Last Tuesday (3 April 2007), I had the pleasure of attending two LUG meetings in the same night.


Hardware SIG: Ubuntu Sendmail Weirdness
The first meeting was the LUG/IP Hardware SIG at 19:00. Hardware SIG meetings are very informal: everyone finds a seat and anyone who needs help asks for it. The first person to ask for help said he was using Ubuntu, and had installed sendmail, but now his computer was booting up very slowly. I attached myself to him and began troubleshooting.

The error displayed on his screen during boot up fingered sendmail. It said something like sendmail can't write to /etc.

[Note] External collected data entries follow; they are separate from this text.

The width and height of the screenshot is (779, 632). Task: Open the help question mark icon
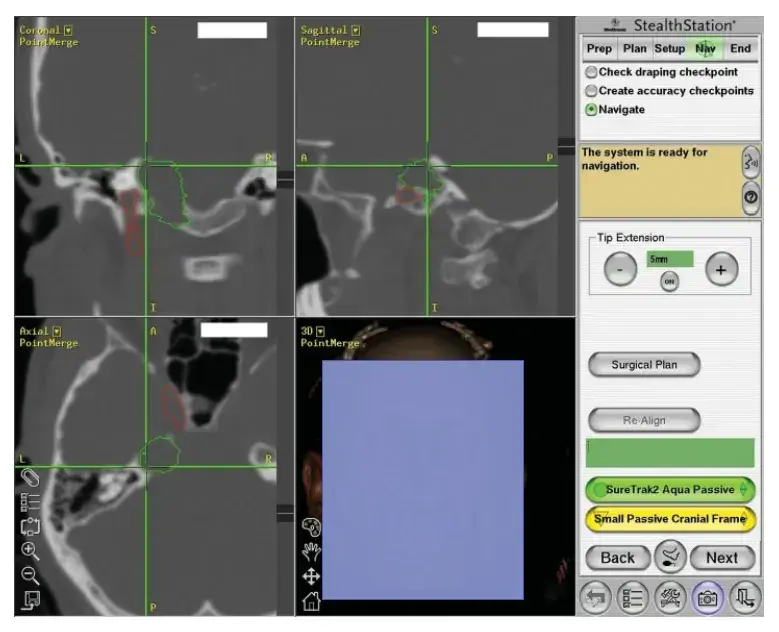pos(751,197)
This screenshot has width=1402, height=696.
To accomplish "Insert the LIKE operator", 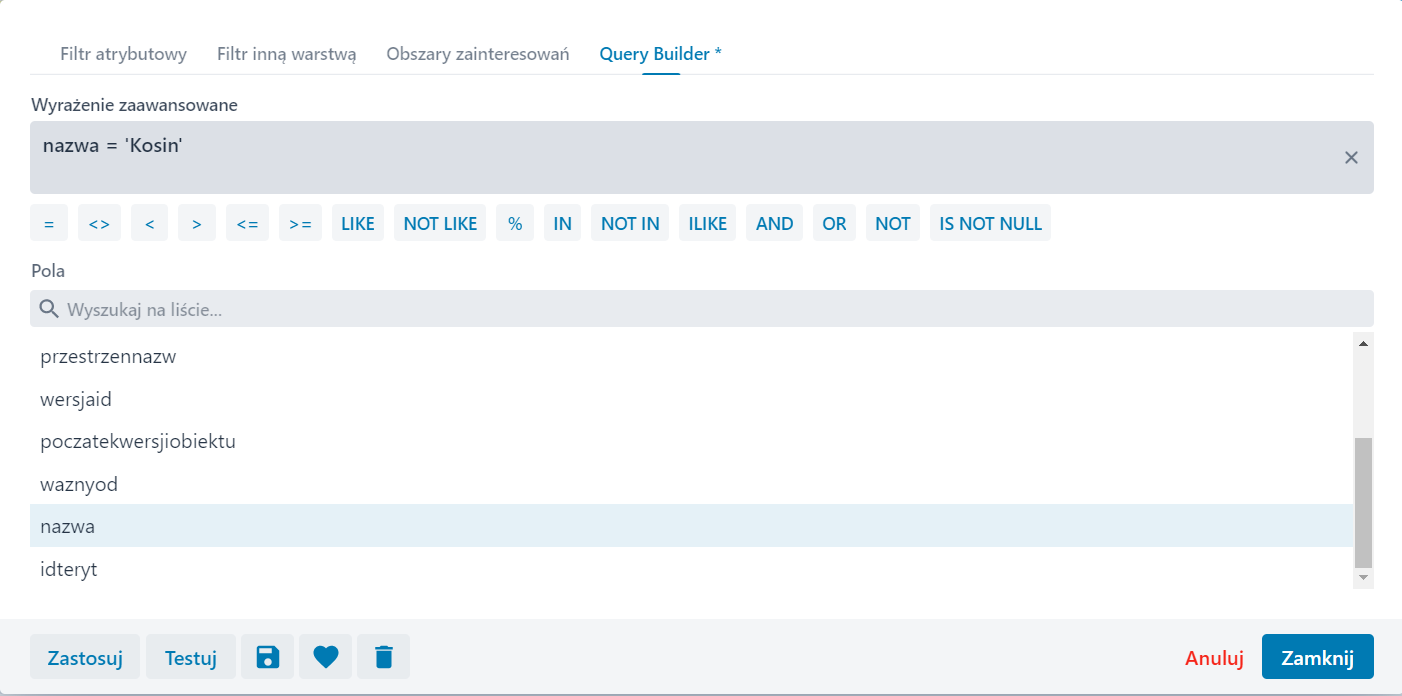I will (x=357, y=222).
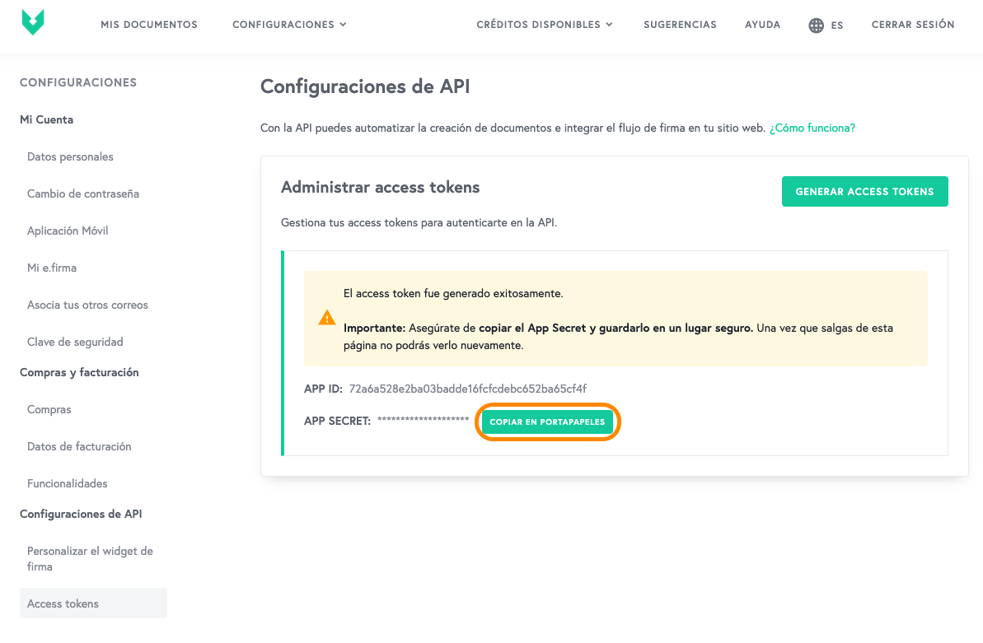983x643 pixels.
Task: Select Datos personales in the sidebar
Action: 70,157
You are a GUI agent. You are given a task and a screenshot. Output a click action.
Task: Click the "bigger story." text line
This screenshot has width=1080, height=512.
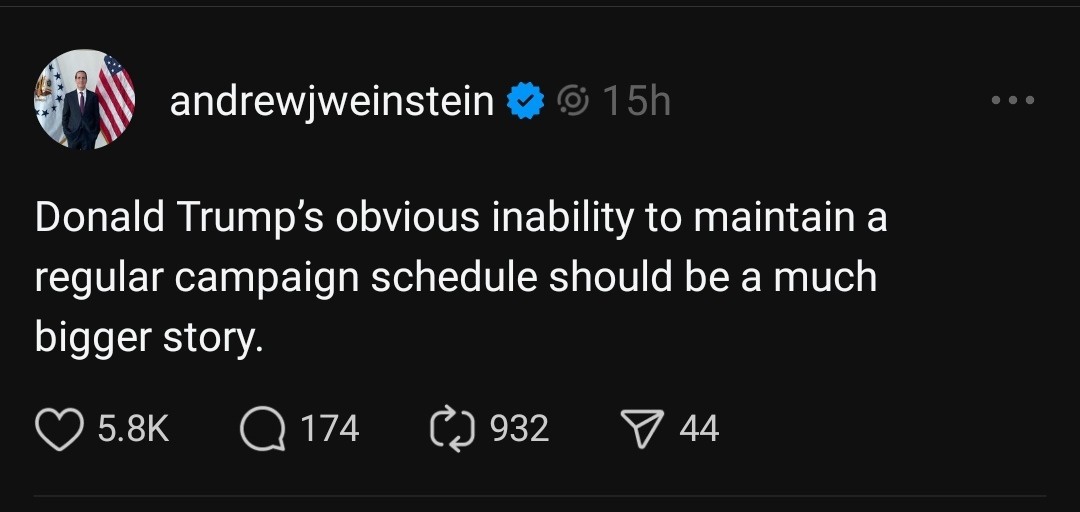click(149, 337)
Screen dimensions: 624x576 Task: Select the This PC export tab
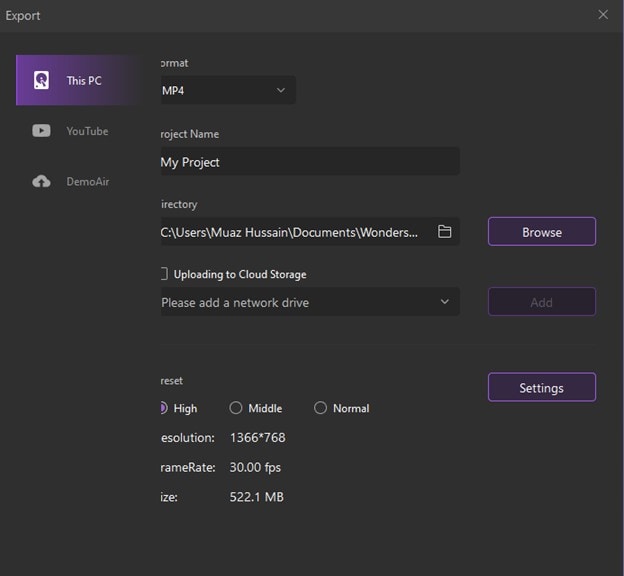84,80
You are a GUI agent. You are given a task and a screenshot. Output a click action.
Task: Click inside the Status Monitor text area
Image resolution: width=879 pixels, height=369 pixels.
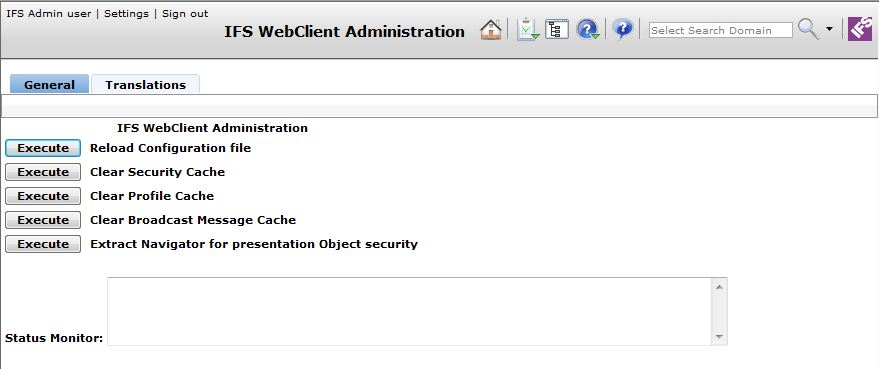tap(409, 311)
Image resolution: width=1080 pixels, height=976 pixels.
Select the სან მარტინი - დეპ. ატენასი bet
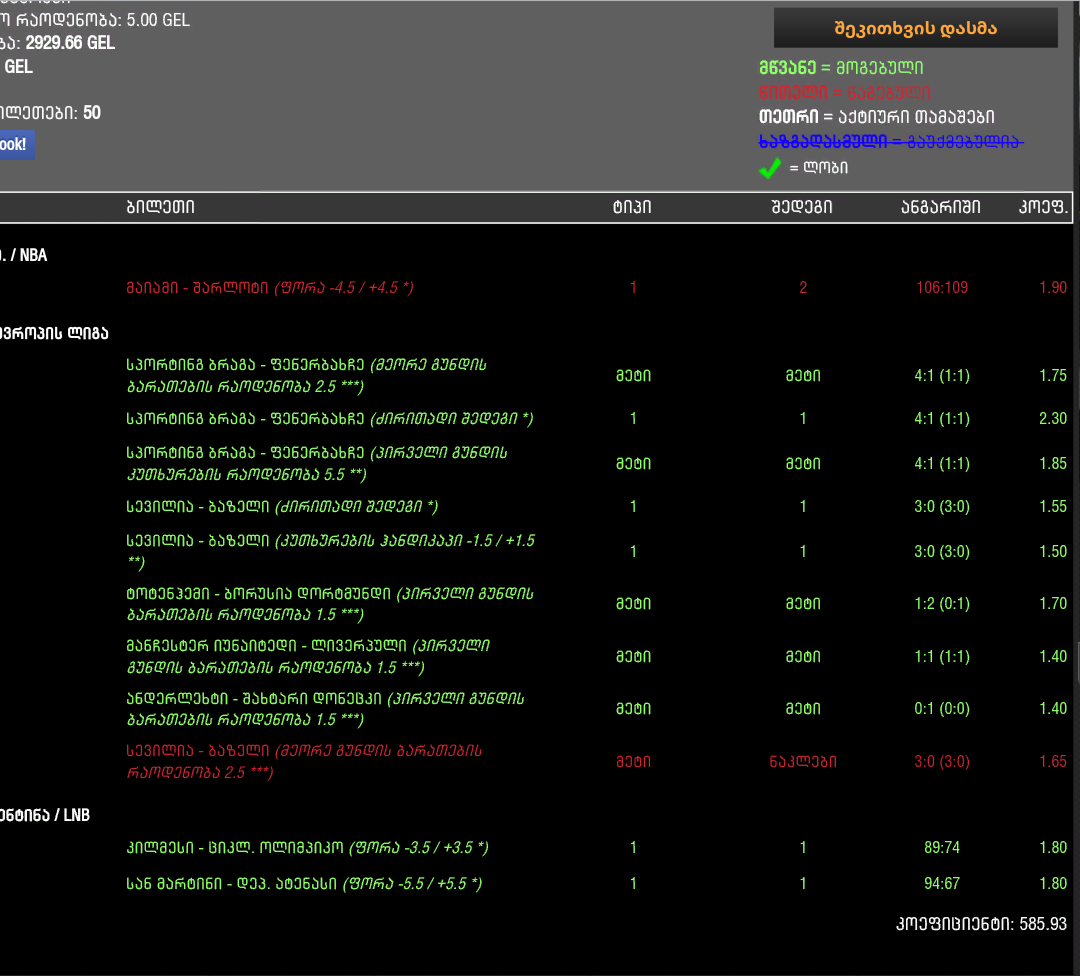coord(304,884)
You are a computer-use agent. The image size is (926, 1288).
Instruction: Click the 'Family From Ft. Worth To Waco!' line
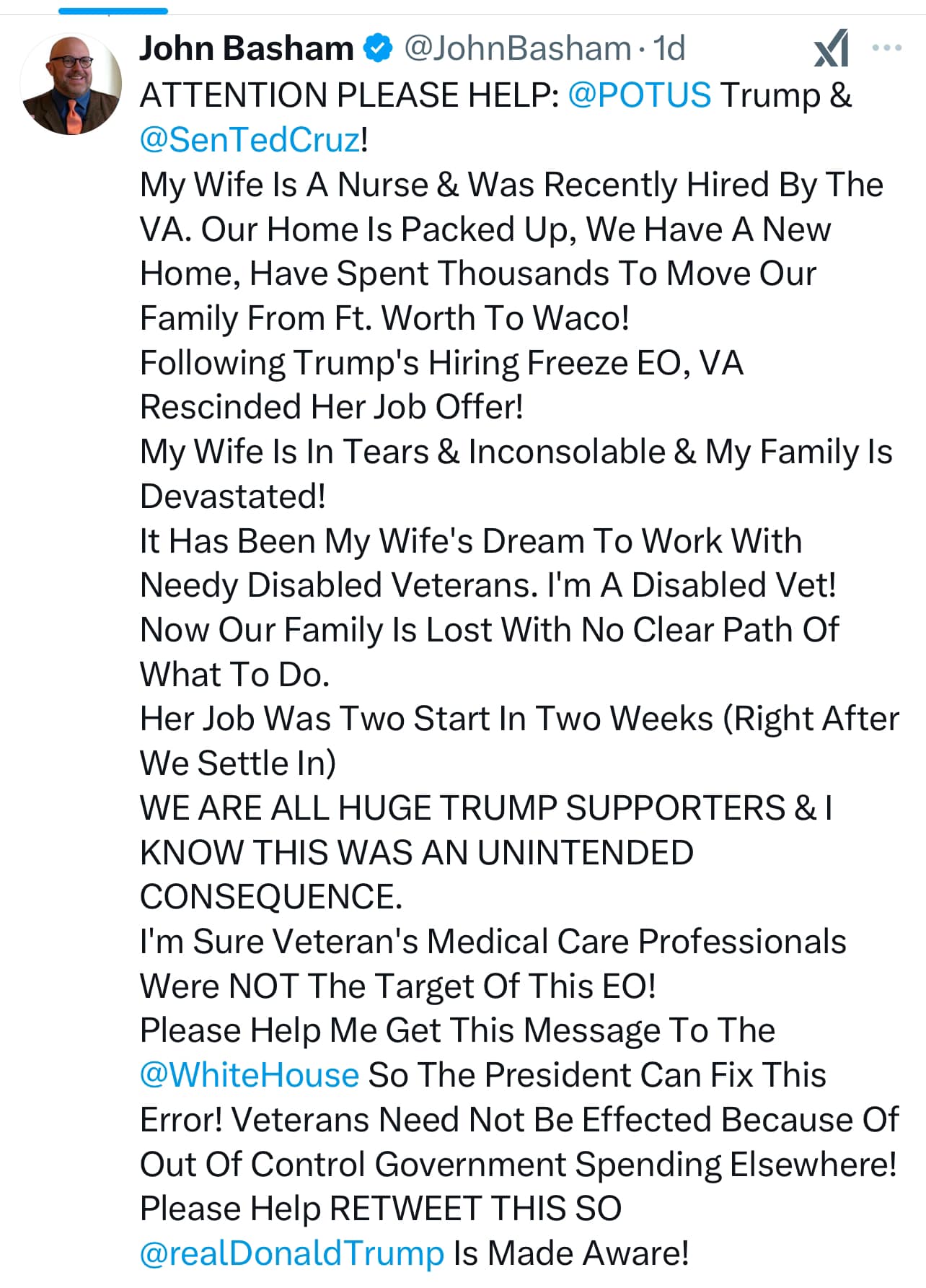(x=384, y=318)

It seemed sendmail was being run before the root filesystem was remounted read/write, and so we poked at init scripts and the /etc/rc*.d directories for a bit, but couldn't figure out how sendmail could be running before the filesystem mounting code. Some head scratching and a grep command later, I discovered a sendmail init script had been installed in the /etc/network/if-up.d directory and Ubuntu, with its new init replacement, was running the network initialization code before finishing the filesystem mounts. I bet we'll see a lot of these resource conflicts in Ubuntu systems in the near future.


RUSLUG: Kira Morrow Presents ZFS
I left the Hardware SIG (in Hamilton) at about 20:10 for the Rutgers University LUG (in New Brunswick) and arrived at the meeting start time of 21:00. Except, instead of starting, we ate pizza and talked for 40 minutes. The pizza was delicious and the talk mildly entertaining; I think it would've been better if we had chairs, but then we probably would've talked for another hour.

Kira Morrow presented ZFS as part of her role as an official Solaris ambassador to the campus. I don't think she prepared the slides and I don't think she's played with ZFS very much. However, the slides were informative: ZFS is included in Solaris and OpenSolaris 10 and uses something like RAID-2 for automatic data mirroring. ZFS has features for compression, quotas, reservations, and snapshots and is controlled through two tools, zfs and zpool.

After her slideshow, Kira played a 3 minute movie about ZFS that demonstrated configuring and maintaining a ZFS filesystem plus enabling some of the features mentioned above. That concluded Kira's presentation, and I then ran a mini-ad hoc keysigning party (as announced). Three of the seven people who attended the meeting, including me, participated in the keysigning.